Snow particle example

Lets start the class out with some constants. There are two parts to each constant. The default value that the constant will have, along with some random range that affects that value.

using OpenTK.Graphics.OpenGL;
using Math_Implementation;
using System.Drawing;
using System.Drawing.Imaging;

namespace GameApplication {
    class SnowstormParticleSystem : ParticleSystem {
        public static Vector3 SNOWFLAKE_VELOCITY = new Vector3(0f, -2f, 0f);
        public static Vector3 VELOCITY_VARIATION = new Vector3(0.2f, 0.5f, 0.2f);
        public static float SNOWFLAKE_SIZE = 0.25f;
        public static float SIZE_DELTA = 0.25f;
        public static float SNOWFLAKE_PER_SEC = 500;

Next, let's define some member values. The snow storm is a volumetric effect, so we need to define a cube for it. We're going to leverage the fact that the ParticleSystem base class already has an origin variable. We will define a cube by augmenting origin with width, height and depth.

        protected float height;
        protected float width;
        protected float depth;
        protected int texture;

The constructor takes 1 more variable than the base constructor, which is the size of the snow volume. Becuase of this, the default constructor is called using the : convention with the first two arguments only.

After we store the dimensions of the snow volume, we go ahead and load a snow texture. You can download the texture from here.

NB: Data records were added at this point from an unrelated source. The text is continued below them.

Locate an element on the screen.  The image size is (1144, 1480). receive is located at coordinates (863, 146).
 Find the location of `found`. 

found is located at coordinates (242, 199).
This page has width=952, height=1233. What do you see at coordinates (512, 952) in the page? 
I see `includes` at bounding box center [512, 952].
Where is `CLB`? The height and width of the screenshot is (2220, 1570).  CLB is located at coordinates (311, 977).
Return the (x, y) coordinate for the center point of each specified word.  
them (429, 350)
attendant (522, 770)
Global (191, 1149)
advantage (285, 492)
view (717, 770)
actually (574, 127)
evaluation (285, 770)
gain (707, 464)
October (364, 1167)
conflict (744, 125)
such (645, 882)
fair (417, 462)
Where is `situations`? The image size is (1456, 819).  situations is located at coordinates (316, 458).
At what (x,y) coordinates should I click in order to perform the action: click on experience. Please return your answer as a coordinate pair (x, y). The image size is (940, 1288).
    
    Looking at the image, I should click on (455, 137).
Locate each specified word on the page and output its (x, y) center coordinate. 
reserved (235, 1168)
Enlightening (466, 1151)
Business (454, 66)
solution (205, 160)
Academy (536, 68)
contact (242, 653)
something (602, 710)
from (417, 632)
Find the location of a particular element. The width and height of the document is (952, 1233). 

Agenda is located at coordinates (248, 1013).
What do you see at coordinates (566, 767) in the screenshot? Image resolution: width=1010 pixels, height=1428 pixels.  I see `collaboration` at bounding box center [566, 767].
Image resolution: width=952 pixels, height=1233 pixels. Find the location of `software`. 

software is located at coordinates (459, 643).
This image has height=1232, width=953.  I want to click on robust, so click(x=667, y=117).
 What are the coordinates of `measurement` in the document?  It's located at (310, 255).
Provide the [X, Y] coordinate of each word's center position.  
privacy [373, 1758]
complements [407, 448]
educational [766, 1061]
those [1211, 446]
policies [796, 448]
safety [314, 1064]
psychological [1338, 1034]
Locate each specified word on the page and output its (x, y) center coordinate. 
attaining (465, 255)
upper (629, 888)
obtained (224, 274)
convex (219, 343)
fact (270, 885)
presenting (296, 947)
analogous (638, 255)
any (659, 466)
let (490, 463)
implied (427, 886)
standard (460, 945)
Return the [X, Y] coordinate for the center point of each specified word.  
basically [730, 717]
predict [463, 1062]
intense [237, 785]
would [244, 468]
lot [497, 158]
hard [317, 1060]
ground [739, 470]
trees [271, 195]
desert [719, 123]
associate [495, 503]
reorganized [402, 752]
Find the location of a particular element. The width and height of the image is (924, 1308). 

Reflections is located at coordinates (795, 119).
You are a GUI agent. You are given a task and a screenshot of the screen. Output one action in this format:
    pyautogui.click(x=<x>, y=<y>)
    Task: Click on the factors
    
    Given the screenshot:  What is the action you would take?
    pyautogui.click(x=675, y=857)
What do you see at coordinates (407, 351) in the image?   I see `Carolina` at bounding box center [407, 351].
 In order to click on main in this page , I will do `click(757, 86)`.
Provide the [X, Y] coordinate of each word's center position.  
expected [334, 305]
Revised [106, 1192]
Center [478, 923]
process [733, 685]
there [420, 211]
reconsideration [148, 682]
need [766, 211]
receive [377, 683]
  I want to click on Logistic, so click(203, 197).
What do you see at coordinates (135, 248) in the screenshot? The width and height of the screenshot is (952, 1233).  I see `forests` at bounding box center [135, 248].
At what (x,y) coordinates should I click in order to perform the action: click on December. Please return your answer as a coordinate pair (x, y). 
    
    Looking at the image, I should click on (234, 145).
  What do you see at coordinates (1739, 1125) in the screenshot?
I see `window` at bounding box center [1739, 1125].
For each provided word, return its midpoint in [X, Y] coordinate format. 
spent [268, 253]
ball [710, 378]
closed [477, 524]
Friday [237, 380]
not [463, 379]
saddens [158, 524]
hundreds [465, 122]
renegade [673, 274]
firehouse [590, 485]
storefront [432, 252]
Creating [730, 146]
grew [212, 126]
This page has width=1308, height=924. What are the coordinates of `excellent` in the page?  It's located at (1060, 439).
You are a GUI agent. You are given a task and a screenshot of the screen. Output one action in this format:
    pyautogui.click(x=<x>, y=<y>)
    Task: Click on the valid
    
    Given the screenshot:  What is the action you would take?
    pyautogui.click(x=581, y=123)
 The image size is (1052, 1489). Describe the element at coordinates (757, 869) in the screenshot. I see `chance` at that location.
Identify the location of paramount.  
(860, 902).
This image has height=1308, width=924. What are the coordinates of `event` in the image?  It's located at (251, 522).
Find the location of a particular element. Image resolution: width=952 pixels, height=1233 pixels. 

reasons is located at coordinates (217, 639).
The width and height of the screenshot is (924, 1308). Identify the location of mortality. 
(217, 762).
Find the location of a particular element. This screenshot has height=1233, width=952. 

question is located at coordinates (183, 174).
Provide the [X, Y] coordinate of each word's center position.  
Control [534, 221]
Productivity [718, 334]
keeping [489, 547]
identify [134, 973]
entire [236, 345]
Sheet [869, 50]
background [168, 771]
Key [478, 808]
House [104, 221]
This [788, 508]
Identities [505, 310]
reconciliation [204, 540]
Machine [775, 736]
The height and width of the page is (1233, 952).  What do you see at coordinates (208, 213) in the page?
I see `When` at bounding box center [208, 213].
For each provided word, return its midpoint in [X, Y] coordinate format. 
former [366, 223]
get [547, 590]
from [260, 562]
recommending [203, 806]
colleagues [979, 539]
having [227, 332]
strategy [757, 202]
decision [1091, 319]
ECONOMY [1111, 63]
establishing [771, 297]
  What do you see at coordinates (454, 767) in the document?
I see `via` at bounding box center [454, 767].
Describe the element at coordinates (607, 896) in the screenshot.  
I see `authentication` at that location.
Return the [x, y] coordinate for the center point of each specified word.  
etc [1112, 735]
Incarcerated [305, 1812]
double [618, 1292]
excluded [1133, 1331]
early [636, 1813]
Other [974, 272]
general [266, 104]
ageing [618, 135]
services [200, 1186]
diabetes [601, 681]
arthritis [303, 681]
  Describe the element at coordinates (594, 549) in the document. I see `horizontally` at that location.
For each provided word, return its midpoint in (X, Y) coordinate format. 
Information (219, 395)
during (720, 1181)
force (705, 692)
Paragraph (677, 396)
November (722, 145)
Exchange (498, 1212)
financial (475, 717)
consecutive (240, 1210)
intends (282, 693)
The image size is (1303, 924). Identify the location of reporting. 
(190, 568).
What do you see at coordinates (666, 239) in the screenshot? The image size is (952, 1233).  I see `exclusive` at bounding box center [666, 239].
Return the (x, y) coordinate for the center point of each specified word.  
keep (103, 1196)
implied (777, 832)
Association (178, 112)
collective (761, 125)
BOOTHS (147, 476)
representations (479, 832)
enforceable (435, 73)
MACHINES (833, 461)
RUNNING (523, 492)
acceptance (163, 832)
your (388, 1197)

        public SnowstormParticleSystem(int maxParticles, Vector3 origin, Vector3 size)
            : base(maxParticles, origin) {
            height = size.Y;
            width = size.X;
            depth = size.Z;


            texture = GL.GenTexture();
            GL.BindTexture(TextureTarget.Texture2D, texture);
            GL.TexParameter(TextureTarget.Texture2D, TextureParameterName.TextureMinFilter, (int)TextureMagFilter.Linear);
            GL.TexParameter(TextureTarget.Texture2D, TextureParameterName.TextureMagFilter, (int)TextureMagFilter.Linear);
            Bitmap bmp = new Bitmap("Assets/snow.png");
            BitmapData bmp_data = bmp.LockBits(new Rectangle(0, 0, bmp.Width, bmp.Height), ImageLockMode.ReadOnly, System.Drawing.Imaging.PixelFormat.Format32bppArgb);
            GL.TexImage2D(TextureTarget.Texture2D, 0, PixelInternalFormat.Rgba, bmp_data.Width, bmp_data.Height, 0, OpenTK.Graphics.OpenGL.PixelFormat.Bgra, PixelType.UnsignedByte, bmp_data.Scan0);
            bmp.UnlockBits(bmp_data);
            bmp.Dispose();
        }

The shutdown function is straight forward, it deletes the snow texture.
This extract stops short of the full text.